Verizon Wireless (NYSE:VZ) maintained its lead as the world's largest LTE operator during the second quarter of 2012, helping the United States top all other markets with 47 percent of global LTE connections, according to Wireless Intelligence.
South Korea took second place in global LTE connections with 27 percent while Japan had 13 percent. Global LTE connections topped 27 million at the end of the second quarter, up from around 10 million at the end of 2011, said Wireless Intelligence.
For the second-quarter of 2012, Verizon reported 3.2 million new LTE device activations, giving it a total of 10.9 million LTE connections. South Korea's market leader SK Telecom and NTT DoCoMo, Japan's largest operator, both announced last week that they had each surpassed 4 million LTE subscribers.
"In the U.S., South Korea and Japan, aggressive LTE network rollout was one of the key growth engines behind rapid LTE adoption. By the middle of next year, mobile operators in these markets will have either achieved nationwide coverage or will have covered their entire 3G network footprint with LTE," said Joss Gillet, senior analyst at Wireless Intelligence.
LTE is starting to make a more global impact, however, with live LTE networks reaching more than 40 global markets, including India and Russia, by the end of 2012's first half, said Wireless Intelligence.
In a related study, ABI Research predicted U.S. mobile operators will lay out some $10 billion to upgrade their mobile networks this year and will even top that figure in 2013 when capex is expected to reach $10.5 billion.
The firm noted that during the second quarter of 2012, Verizon announced it had discontinued investment in the expansion and capacity enhancement of its 3G network and would instead focus on its LTE rollout. "On a year-on-year basis, capital expenditure should trend flat or slightly down. The operator is confident its 4G footprint will at least be equal to its 3G footprint by mid-2013," said ABI.

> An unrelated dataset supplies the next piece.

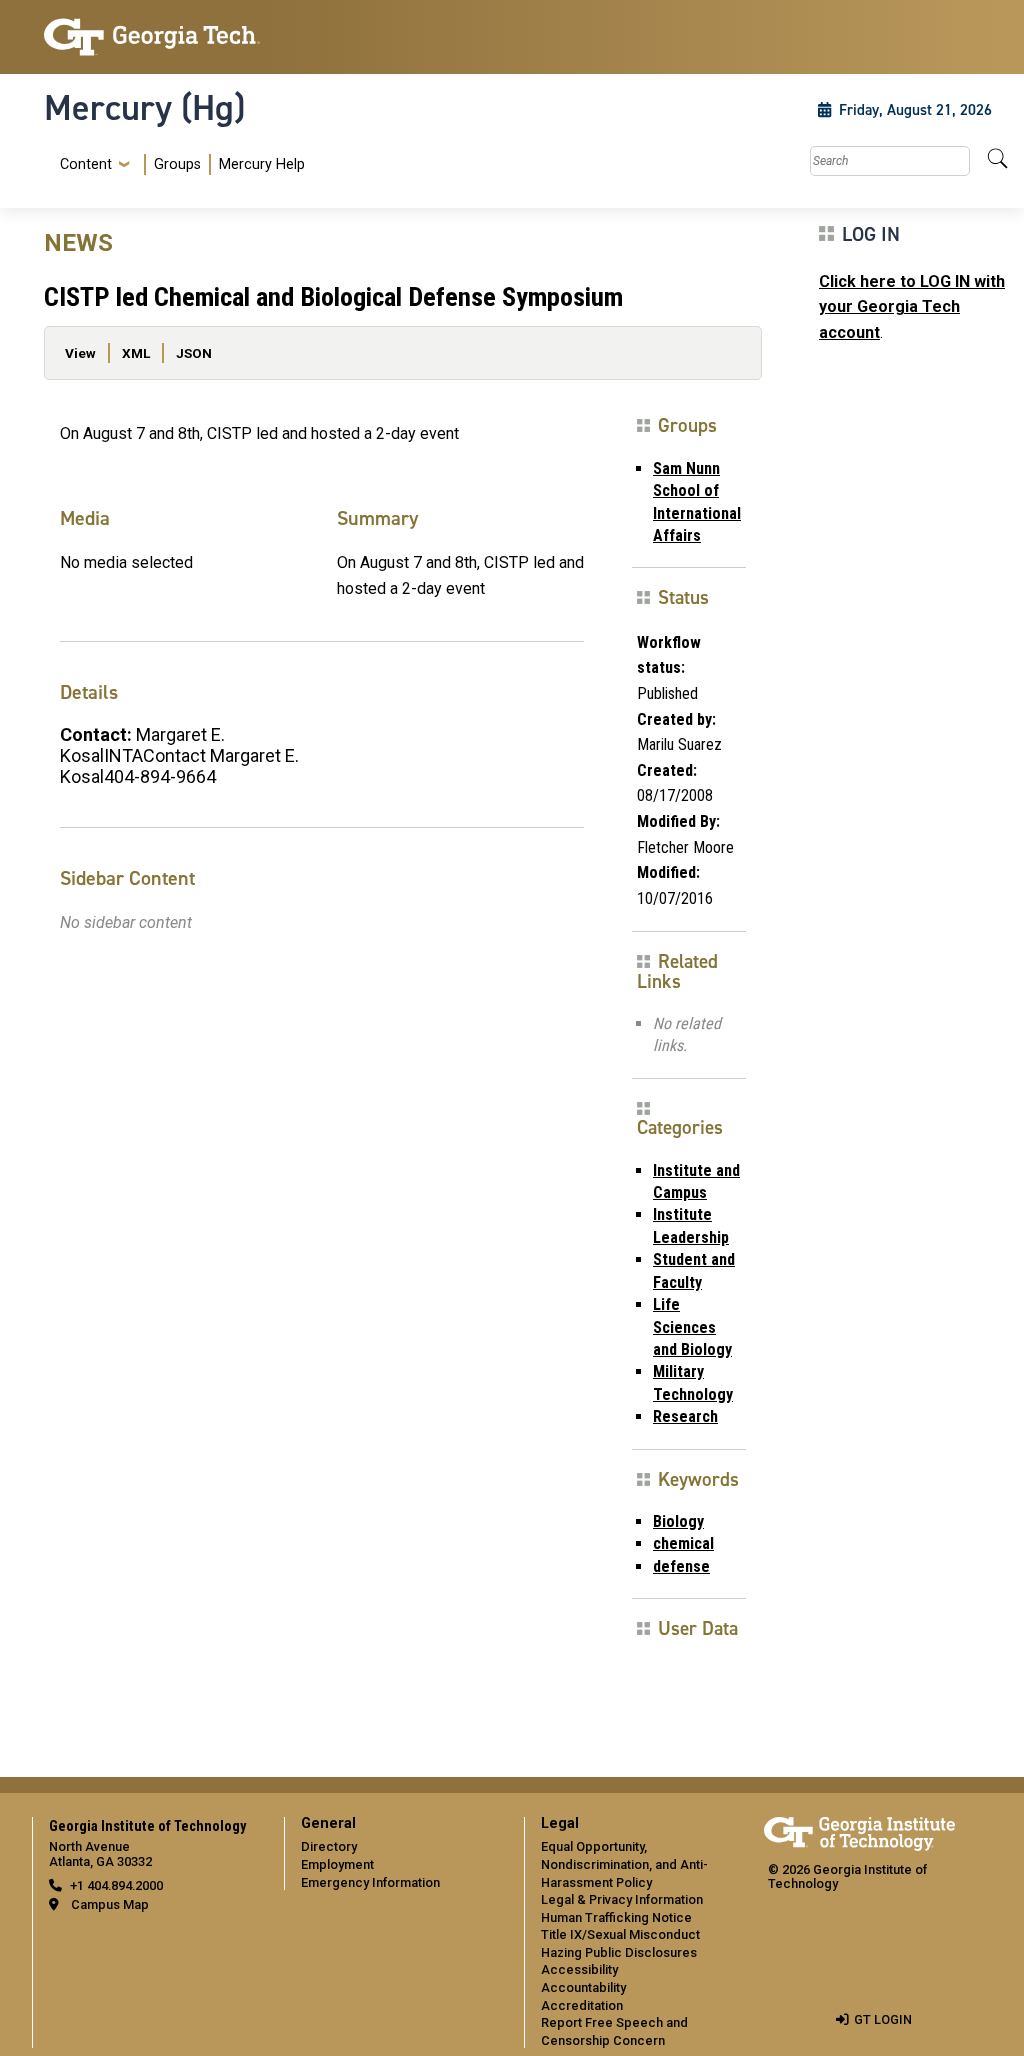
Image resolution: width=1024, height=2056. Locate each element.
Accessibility (579, 1969)
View (80, 353)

As for the other top U.S. operators, T-Mobile USA is being especially aggressive, moving at breakneck speed to invest $4 billion this year and next year to refarm its spectrum, modernize its existing GSM and WCDMA/HSPA networks and rollout LTE in 2013. In May, the operator awarded infrastructure contracts to Ericsson (NASDAQ:ERIC) and Nokia Siemens Networks.
AT&T (NYSE:T), which is also involved in substantial wireline upgrades, dedicated 54 percent of its total capex to wireless during 2012's first quarter, with an increased investment of $454 million bringing its first-quarter 2012 wireless capex to $2.3 billion, said ABI.
Sprint Nextel (NYSE:S) spent $710 million on capex in the first three months of 2012, a 58 percent year-over-year increase, while its partner Clearwire (NASDAQ:CLWR) has said its capex in 2012 will total $350 million to $400 million, said ABI. Clearwire intends to launch 5,000 TDD-LTE cell sites by June 2013. Sprint, its largest wholesale customer and shareholder, intends to offload traffic in network hotspots from its FDD-based LTE network onto Clearwire's planned TD-LTE network.
Clearwire has selected some of its TD-LTE vendors and expects to announce them in October. Ericsson and Alcatel-Lucent (NASDAQ: ALU) are supplying AT&T and Verizon's respective LTE networks and are suppliers for Sprint, which is also buying infrastructure equipment from Samsung.